Abstract:Different from traditional video retrieval, sign language retrieval is more biased towards understanding the semantic information of human actions contained in video clips. Previous works typically only encode RGB videos to obtain high-level semantic features, resulting in local action details drowned in a large amount of visual information redundancy. Furthermore, existing RGB-based sign retrieval works suffer from the huge memory cost of dense visual data embedding in end-to-end training, and adopt offline RGB encoder instead, leading to suboptimal feature representation. To address these issues, we propose a novel sign language representation framework called Semantically Enhanced Dual-Stream Encoder (SEDS), which integrates Pose and RGB modalities to represent the local and global information of sign language videos. Specifically, the Pose encoder embeds the coordinates of keypoints corresponding to human joints, effectively capturing detailed action features. For better context-aware fusion of two video modalities, we propose a Cross Gloss Attention Fusion (CGAF) module to aggregate the adjacent clip features with similar semantic information from intra-modality and inter-modality.
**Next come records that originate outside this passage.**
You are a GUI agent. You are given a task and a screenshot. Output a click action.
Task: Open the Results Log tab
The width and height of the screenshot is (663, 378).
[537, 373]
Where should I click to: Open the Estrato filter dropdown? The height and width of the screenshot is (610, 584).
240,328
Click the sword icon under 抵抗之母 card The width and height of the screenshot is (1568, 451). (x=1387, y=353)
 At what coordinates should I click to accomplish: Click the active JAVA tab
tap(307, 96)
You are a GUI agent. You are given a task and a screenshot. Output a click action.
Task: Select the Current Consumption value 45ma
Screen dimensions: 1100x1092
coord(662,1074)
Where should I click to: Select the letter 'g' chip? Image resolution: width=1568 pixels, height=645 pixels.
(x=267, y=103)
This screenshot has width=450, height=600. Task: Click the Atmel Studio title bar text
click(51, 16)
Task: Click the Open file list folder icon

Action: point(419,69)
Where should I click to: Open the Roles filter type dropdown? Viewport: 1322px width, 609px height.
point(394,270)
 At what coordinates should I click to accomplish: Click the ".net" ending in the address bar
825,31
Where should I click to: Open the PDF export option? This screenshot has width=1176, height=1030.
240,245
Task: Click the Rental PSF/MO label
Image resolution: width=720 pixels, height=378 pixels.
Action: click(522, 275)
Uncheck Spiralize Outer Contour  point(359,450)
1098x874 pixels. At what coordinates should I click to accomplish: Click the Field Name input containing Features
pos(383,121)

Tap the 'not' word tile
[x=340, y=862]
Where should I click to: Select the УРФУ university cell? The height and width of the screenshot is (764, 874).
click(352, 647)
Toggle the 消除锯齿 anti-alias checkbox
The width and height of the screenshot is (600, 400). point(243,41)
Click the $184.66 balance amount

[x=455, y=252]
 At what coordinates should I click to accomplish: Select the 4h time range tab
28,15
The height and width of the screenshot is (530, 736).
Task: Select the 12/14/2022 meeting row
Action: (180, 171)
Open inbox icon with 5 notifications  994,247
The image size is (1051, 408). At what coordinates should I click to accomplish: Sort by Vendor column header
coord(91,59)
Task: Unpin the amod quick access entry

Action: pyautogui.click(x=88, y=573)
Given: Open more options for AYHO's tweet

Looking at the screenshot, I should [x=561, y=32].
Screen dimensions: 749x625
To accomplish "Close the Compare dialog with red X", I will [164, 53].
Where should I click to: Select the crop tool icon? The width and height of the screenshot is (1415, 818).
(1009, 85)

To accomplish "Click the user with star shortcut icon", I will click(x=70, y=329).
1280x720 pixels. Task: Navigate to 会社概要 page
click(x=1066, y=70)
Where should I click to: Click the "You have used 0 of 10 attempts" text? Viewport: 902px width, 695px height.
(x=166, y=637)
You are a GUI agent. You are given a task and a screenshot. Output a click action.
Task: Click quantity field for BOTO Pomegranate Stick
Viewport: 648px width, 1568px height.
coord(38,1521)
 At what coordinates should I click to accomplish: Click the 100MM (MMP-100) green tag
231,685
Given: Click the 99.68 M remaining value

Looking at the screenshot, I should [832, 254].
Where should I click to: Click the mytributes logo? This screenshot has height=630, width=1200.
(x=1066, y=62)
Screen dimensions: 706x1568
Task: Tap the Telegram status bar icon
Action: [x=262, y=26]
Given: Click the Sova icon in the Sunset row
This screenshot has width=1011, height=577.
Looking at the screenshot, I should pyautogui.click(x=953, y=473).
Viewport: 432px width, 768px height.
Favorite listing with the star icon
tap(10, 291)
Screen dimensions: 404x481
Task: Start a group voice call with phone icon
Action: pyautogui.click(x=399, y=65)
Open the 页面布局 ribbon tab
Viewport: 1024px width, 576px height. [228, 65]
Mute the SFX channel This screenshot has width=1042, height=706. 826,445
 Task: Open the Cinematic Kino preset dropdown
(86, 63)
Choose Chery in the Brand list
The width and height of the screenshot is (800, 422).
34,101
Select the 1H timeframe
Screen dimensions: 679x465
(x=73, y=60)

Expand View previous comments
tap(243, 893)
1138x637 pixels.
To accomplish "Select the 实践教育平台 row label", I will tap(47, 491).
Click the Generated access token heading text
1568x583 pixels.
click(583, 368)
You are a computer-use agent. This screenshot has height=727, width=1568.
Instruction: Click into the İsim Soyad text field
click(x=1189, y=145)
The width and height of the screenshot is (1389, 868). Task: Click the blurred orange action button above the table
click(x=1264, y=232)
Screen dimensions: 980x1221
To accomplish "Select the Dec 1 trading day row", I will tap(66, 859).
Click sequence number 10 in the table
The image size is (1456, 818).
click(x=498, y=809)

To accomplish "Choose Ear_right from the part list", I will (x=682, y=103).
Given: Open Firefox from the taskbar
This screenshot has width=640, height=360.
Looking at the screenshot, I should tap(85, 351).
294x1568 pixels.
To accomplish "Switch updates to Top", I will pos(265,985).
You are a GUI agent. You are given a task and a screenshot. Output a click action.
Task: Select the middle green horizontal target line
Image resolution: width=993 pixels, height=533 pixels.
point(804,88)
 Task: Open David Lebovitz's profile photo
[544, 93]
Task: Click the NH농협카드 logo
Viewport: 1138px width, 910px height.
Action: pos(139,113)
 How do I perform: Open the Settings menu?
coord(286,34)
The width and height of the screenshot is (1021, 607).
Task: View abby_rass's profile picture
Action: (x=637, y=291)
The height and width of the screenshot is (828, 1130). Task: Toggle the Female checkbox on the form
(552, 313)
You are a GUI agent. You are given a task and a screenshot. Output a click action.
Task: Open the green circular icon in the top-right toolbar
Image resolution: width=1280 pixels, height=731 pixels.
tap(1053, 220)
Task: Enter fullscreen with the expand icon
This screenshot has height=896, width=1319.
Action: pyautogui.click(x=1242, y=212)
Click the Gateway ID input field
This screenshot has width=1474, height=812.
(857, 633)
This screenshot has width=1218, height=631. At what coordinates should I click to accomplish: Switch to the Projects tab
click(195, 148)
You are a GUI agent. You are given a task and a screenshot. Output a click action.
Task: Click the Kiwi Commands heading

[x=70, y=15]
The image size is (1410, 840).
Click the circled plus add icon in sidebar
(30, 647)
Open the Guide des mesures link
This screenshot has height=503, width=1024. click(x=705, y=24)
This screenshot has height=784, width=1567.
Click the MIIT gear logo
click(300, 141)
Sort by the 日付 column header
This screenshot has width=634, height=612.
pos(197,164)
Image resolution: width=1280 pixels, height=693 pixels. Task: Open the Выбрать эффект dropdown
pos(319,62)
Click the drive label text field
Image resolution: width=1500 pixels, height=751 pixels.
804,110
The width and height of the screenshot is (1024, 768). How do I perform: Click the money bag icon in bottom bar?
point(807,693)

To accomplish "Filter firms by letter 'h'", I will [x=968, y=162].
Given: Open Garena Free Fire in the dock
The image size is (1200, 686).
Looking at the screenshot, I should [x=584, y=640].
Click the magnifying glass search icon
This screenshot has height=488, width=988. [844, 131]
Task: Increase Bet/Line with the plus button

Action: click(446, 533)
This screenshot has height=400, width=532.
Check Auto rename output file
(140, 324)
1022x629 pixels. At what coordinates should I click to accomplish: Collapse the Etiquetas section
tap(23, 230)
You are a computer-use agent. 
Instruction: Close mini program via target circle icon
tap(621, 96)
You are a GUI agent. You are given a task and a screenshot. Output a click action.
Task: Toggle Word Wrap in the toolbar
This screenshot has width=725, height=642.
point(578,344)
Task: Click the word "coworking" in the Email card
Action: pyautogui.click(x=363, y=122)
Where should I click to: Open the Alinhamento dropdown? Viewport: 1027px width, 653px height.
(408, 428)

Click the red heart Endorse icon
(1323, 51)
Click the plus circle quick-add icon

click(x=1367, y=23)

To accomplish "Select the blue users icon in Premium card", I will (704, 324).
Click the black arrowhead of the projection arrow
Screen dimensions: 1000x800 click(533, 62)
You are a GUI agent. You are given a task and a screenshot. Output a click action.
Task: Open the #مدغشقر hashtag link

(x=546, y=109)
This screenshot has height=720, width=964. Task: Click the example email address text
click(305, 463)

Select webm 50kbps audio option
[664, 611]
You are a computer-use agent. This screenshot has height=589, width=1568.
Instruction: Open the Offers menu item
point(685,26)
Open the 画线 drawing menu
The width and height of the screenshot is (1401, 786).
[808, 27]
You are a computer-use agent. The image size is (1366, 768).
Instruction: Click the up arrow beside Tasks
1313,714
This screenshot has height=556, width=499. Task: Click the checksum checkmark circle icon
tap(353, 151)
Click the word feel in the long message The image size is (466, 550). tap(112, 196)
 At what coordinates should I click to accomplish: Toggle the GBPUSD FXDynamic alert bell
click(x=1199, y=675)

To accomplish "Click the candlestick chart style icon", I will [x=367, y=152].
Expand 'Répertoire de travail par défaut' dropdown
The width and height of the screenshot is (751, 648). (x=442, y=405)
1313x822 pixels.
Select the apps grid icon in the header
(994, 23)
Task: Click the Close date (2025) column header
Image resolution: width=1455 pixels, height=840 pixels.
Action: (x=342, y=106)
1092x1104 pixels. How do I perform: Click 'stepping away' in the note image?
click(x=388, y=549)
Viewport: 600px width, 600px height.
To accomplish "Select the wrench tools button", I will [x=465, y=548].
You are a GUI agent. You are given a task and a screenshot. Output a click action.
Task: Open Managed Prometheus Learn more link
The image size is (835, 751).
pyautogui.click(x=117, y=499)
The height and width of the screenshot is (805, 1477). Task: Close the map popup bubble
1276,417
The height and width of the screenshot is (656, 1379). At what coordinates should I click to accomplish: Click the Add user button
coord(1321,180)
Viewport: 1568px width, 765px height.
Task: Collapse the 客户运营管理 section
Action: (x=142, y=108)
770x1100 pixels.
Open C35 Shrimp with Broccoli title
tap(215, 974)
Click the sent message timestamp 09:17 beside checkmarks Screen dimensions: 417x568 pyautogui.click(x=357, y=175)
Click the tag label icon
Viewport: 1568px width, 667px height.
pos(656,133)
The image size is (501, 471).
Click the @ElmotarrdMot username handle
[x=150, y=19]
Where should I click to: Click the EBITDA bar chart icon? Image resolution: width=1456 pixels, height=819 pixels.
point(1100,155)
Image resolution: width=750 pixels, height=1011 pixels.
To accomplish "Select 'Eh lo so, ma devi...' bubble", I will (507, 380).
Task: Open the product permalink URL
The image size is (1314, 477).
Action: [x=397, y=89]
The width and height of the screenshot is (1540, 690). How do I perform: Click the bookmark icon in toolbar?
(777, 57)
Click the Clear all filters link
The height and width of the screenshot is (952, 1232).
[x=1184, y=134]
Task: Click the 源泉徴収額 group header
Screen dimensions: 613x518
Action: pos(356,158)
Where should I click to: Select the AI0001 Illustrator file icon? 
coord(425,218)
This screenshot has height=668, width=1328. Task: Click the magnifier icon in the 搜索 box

Moreover, a Pose-RGB Fine-grained Matching Objective is developed to enhance the aggregated fusion feature by contextual matching of fine-grained dual-stream features. Besides the offline RGB encoder, the whole framework only contains learnable lightweight networks, which can be trained end-to-end. Extensive experiments demonstrate that our framework significantly outperforms state-of-the-art methods on various datasets.

What problem does this paper attempt to address?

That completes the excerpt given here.